Document section:
____
(转)Functional C# - Fun With Folds
原文: http://weblogs.asp.net/podwysocki/archive/2009/02/26/functional-c-fun-with-folds.aspx
Recently on Twitter, I’ve stated that many times when explaining these functional programming terms that we don’t get the real reason why, and I hope with some of these posts in the future to change that perception. Instead of just showing you some examples, I’ll try to step from imperative to functional.
In my previous adventure “Fun With Folds”, I explained a bit about folds as well as a challenge to rewrite some standard Haskell prelude functions as folds in both Haskell and F#. After this, I thought to myself that I’d give myself another challenge, this time to implement several functions as folds in C# using the Aggregate operator.
Aggregate / Fold in LINQ
If you recall from the previous post, I explained the basic notion of folds. A fold is a higher-order function that knows how to reduce a given a sequence of elements into a single return value. We could describe it as doing something to each value in the list, updating an accumulator as we go, and returning the value of the accumulator when we’re finished. There are two sorts of folds, a left fold and a right fold. The difference is the way the data is "folded".
The LINQ Aggregate function is an implementation of a left fold. Let’s look at the signatures of the Aggregate overloads to get an idea of how they work:
// Apply an accumulator function over the sequence
public static TSource Aggregate<TSource>(
this IEnumerable<TSource> source,
Func<TSource, TSource, TSource> func);
// Apply accumulator with initial seed
public static TAccumulate Aggregate<TSource, TAccumulate>(
this IEnumerable<TSource> source,
TAccumulate seed,
Func<TAccumulate, TSource, TAccumulate> func);
// Apply accumulator with initial seed and projection
public static TResult Aggregate<TSource, TAccumulate, TResult>(
this IEnumerable<TSource> source,
TAccumulate seed,
Func<TAccumulate, TSource, TAccumulate> func,
Func<TAccumulate, TResult> resultSelector);
So, what can we do with this knowledge? Some of the easy LINQ operators that you can implement with a left fold are Sum and Count. Let’s implement each with a set of tests to verify behavior.
Count
The first item is to calculate the number of all items in the list. Traditionally, in a more imperative coding style, you might calculate it in the following style:
public static int CountItems<T>(
this IEnumerable<T> items)
{
var count = 0;
foreach (var _ in items)
count++;
return count;
}
Instead, we could implement as a left fold in order to reuse existing higher-order functions and write in a bit more functional style. Let’s write a test to verify the behavior of our CountItems and the Count LINQ operator. Since these can be described as purely functional, we could write them as property-based checks ala QuickCheck. Alas, QuickCheck does not exist for C#, so instead, we could do one better and use Pex to generate our test data and use xUnit.net to do our assertions. Our code might look like the following:
[PexClass(typeof(Extensions))]
public partial class ExtensionsSpecs
{
[PexMethod]
public void CountItems_should_equal_Count(
[PexAssumeNotNull]int[] items)
____
Dataset:
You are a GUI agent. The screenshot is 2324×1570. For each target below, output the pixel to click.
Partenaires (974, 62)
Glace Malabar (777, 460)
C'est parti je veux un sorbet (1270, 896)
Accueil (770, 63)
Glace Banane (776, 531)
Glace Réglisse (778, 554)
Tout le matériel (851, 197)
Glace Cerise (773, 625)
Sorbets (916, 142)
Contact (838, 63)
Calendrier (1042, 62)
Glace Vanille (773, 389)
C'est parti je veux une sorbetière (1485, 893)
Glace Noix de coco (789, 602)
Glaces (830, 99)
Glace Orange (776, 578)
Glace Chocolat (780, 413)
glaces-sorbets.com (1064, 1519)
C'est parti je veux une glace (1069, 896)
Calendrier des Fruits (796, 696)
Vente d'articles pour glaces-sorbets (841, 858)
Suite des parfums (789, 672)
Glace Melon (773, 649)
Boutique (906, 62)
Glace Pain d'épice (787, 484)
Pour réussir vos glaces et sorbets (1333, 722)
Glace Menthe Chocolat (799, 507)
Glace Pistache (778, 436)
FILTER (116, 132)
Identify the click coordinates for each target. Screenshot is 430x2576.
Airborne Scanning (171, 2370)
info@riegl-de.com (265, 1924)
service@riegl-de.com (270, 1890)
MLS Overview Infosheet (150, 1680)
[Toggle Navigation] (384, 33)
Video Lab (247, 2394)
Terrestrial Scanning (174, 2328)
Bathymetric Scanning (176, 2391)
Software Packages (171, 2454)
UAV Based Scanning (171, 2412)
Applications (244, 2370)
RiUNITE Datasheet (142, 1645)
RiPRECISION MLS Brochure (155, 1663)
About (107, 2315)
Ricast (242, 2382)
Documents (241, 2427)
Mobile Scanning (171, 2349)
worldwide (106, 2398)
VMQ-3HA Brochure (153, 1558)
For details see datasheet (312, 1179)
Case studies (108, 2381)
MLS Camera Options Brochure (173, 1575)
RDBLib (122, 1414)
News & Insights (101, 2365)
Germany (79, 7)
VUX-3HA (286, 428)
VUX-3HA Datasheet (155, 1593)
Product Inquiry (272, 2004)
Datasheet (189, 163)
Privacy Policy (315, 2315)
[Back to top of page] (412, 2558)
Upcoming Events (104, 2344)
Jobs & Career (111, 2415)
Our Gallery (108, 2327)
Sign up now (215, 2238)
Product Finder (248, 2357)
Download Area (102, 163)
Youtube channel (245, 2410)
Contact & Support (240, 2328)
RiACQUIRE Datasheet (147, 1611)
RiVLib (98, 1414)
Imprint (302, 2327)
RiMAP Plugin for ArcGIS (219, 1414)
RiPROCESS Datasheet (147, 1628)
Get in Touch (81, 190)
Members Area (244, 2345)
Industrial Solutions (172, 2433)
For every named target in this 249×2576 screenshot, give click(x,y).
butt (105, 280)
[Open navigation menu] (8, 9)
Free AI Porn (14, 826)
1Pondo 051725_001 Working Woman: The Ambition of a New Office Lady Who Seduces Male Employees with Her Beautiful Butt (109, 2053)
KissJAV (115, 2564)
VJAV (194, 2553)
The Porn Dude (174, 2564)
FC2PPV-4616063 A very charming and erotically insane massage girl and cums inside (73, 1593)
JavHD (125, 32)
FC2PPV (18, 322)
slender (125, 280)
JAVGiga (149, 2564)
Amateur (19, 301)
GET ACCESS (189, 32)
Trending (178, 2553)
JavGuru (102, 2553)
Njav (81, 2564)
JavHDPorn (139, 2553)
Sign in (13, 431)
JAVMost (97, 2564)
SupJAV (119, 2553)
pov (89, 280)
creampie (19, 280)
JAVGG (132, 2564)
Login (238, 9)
____
What you have to do:
Extend the article on writing folds in C# with LINQ's Aggregate, picking up right after its last line.

Reply to the task:
{
Assert.Equal(items.Count(), items.CountItems());
}
}
public static class Extensions
{
public static int CountItems<T>(this IEnumerable<T> source)
{
return source.Aggregate(0, (acc, x) => 1 + acc);
}
}
What this allows us to do is generate a non-null array of integers to test whether the property of my CountItems should always equal the Count function. We can then run Pex to verify this behavior. But, getting back to the CountItems function, we simply seed the length with a 0 and then with the accumulator and our current index, we add 1 to the accumulator which is then returned.
Sum
The second easy LINQ operator you can implement as a fold would be the Sum function. This function simply adds all of the numbers from the sequence together from left to right. Typically in an imperative coding style, it might look like the following:
public static int SumNums(this IEnumerable<int> items)
{
var acc = 0;
foreach(var item in items)
acc += item;
return acc;
}
Once again, we can eliminate the foreach loops with a fold once again in a manner very similar to above. While using Pex, we can write our property based tests and our implementation as follows:
[PexClass(typeof(Extensions))]
public partial class ExtensionsSpecs
{
[PexMethod]
public void SumInt_should_equal_Sum(
[PexAssumeNotNull]int[] items)
{
Assert.Equal(items.Sum(), items.SumInt());
}
}
public static class Extensions
{
public static int SumInt(this IEnumerable<int> source)
{
return source.Aggregate(0, (acc, x) => x + acc);
}
}
This time, instead of adding one to the accumulator, we are adding the current item. We are using a seed of 0 because if the list is empty, there will be no proper return value. These are interesting, yet simple examples of how you can use higher-order functions to express simple operations and lets you lose that for/each loop.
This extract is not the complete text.